Crigler-Najjar syndrome is a rare genetic disorder characterized by severe indirect hyperbilirubinemia from birth(1). In Crigler-Najjar type I, where there is complete functional loss of an enzyme which glucuronidates bilirubin(2), patients usually succumb to the neurotoxicity of bilirubin early in life and if they survive, uncontrolled bilirubin levels can have detrimental effects on neurodevelopment. Liver transplantation offers the only definitive treatment. We report the first successful liver transplant for Crigler-Najjar syndrome in India.

A 27 month old girl child with indirect hyperbilirubinemia with bilirubin levels > 20 mg/dL was diagnosed as a case of Crigler-Najjar syndrome type I in a Middle East country and was discharged at 2 months of age on home phototherapy and later started on phenobarbitone. In view of her persistent hyperbilirubinemia despite conservative therapy and severe limitation in mobility because of the need for prolonged phototherapy, she was referred to our centre for liver transplantation.

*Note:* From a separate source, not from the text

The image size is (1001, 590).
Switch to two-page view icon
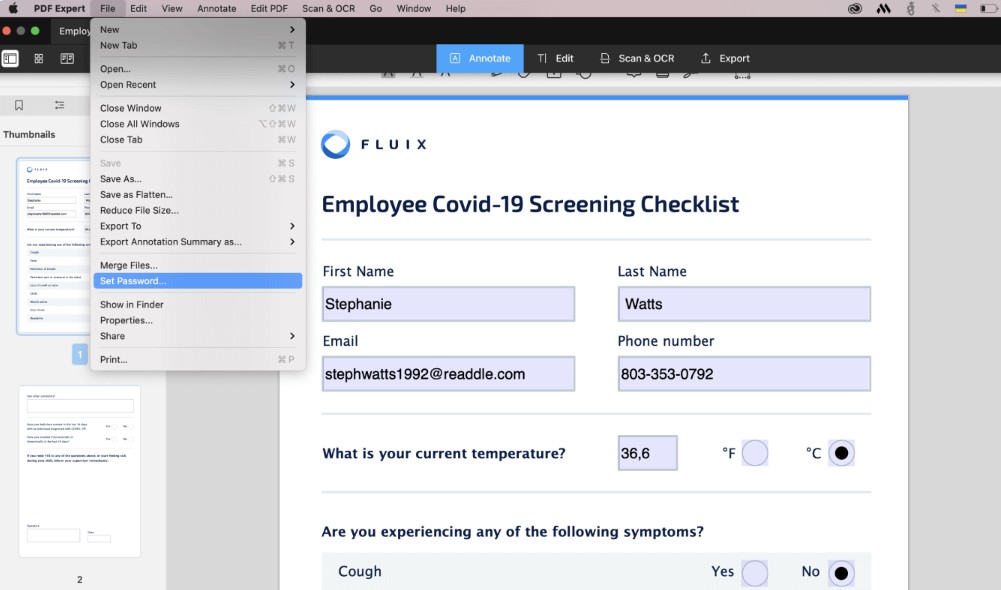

On admission she weighed 14.8 kg and was deeply icteric. The investigations revealed an indirect hyperbilirubinemia (total bilirubin 29.31 mg/dL, direct 0.53 mg/dl), AST 41 U/l, ALT 46 U/l, alkaline phosphatase 218, prothrombin time 12.4 sec. The infant received a segment II and III graft from the left lobe of her father’s liver. Post operatively she remained hemodynamically stable and was extubated the next day. She recovered well and was discharged 21 days after liver transplantation. Her pre discharge investigations revealed a bilirubin of 1.8mg/dl, direct 1 mg/dl, AST 46 U/l, ALT 31 U/l, serum alkaline phosphatase 131. At fifteen months post- transplant the child is doing well with normal liver function and a serum bilirubin of 0.8 mg/dL.

This case highlights the growing acceptance of liver transplant in India for a variety of indications including metabolic disorders.